Już nie długo nie będziemy krajem rozwijającym się
Dzięki globalnemu kryzysowi Polska ma szansę przestać być krajem rozwijającym się, a przejść do ekskluzywnego grona gospodarek rozwiniętych - pisze "Puls Biznesu"
07.10.2010 | aktual.: 07.10.2010 07:50
Gazeta powołuje się na jeden z największych na świecie banków inwestycyjnych - Barclays Capital. Zdaniem jego ekonomistów Polska jest jednym z dziesięciu krajów, które mogą zostać uznane za gospodarki rozwinięte. Oprócz nas do tego grona aspirują m.in. Chiny, Korea Płd., Brazylia, RPA czy Czechy.
Zmiany na gospodarczej mapie świata to efekt - paradoksalnie - globalnego kryzysu. Kraje takie jak Polska poradziły sobie z nim dużo lepiej niż Stany Zjednoczone, Niemcy czy Wielka Brytania. Dzięki temu zwiększyło się zaufanie inwestorów do naszego rynku i innych rynków wschodzących.
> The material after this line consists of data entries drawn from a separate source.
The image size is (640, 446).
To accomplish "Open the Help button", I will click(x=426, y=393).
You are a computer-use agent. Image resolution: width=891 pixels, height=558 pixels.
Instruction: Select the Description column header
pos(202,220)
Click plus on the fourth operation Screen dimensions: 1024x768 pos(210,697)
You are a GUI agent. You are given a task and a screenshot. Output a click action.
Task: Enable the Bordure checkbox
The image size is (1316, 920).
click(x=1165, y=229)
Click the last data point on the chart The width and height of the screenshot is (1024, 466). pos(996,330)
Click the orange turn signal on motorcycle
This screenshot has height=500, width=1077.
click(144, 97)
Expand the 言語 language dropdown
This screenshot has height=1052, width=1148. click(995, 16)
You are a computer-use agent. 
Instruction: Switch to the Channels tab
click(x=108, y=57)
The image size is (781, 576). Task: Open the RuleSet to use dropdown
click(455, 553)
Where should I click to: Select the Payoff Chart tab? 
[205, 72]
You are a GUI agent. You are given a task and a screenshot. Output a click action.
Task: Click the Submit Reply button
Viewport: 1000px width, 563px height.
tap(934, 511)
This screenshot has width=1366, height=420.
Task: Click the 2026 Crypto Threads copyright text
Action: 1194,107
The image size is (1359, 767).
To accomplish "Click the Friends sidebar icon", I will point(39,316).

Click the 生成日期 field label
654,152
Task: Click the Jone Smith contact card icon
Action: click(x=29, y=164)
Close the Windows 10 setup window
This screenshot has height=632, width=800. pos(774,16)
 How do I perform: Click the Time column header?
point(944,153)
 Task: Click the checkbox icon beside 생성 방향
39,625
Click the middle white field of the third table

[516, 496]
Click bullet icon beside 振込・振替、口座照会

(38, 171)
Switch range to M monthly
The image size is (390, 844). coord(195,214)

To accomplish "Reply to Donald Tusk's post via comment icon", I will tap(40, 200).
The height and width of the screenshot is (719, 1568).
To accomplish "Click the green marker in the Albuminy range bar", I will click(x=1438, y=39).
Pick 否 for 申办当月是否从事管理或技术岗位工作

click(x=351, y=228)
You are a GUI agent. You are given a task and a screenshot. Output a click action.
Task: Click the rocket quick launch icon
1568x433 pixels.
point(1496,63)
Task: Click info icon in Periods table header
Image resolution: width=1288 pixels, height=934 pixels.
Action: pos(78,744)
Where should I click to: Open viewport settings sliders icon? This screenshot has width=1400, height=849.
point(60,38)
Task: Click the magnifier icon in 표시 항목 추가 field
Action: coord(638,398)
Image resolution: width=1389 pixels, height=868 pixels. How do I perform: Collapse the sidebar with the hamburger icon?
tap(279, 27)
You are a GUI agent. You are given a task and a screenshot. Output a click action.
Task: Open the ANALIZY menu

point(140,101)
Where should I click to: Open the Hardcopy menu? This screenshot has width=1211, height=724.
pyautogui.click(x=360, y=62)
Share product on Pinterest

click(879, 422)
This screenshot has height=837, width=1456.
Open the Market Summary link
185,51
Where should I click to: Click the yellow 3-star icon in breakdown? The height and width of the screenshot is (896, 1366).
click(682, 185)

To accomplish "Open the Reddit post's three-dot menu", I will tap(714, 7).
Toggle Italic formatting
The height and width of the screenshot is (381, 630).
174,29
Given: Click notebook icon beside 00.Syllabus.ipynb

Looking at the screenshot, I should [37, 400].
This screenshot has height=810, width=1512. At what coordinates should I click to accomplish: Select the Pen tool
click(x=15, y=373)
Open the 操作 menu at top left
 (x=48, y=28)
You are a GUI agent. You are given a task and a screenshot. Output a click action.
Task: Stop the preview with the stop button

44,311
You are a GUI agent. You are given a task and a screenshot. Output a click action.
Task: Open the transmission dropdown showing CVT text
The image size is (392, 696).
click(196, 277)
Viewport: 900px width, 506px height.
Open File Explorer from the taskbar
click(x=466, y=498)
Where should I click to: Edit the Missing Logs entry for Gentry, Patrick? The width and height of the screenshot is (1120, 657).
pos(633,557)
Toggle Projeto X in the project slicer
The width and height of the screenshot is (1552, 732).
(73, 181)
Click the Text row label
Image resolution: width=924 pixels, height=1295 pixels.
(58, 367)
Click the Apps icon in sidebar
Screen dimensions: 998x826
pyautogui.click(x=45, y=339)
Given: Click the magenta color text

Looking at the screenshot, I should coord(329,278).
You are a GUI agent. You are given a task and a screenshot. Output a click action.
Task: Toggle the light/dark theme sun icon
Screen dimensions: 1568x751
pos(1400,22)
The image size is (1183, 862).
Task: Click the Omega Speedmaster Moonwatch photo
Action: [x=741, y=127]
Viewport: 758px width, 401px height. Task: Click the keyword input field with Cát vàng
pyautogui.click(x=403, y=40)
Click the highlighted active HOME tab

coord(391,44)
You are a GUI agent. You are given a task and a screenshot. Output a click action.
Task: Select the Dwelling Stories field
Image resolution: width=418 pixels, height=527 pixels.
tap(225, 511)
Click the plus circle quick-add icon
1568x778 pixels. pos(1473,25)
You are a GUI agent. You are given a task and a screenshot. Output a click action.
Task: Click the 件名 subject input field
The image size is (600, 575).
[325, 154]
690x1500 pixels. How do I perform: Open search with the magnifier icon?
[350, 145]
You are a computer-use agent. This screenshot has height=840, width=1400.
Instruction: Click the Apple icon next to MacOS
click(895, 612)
- Są dziś daleko od stereotypów, jakie istniały w latach 90., kiedy postrzegano je jako gospodarki wysokiego ryzyka - przekonują ekonomiści Barclays Capital.
"Puls Biznesu" podkreśla jednak, że w zestawieniach najważniejszych instytucji finansowych świata, takich jak Międzynarodowy Fundusz Walutowy czy Bank Światowy, Polska klasyfikowana jest jako regionalny średniak. Natomiast wczorajszy raport MFW do krajów rozwiniętych zakwalifikował Czechy i Słowację.
Wirtualna Polska / "Puls Biznesu"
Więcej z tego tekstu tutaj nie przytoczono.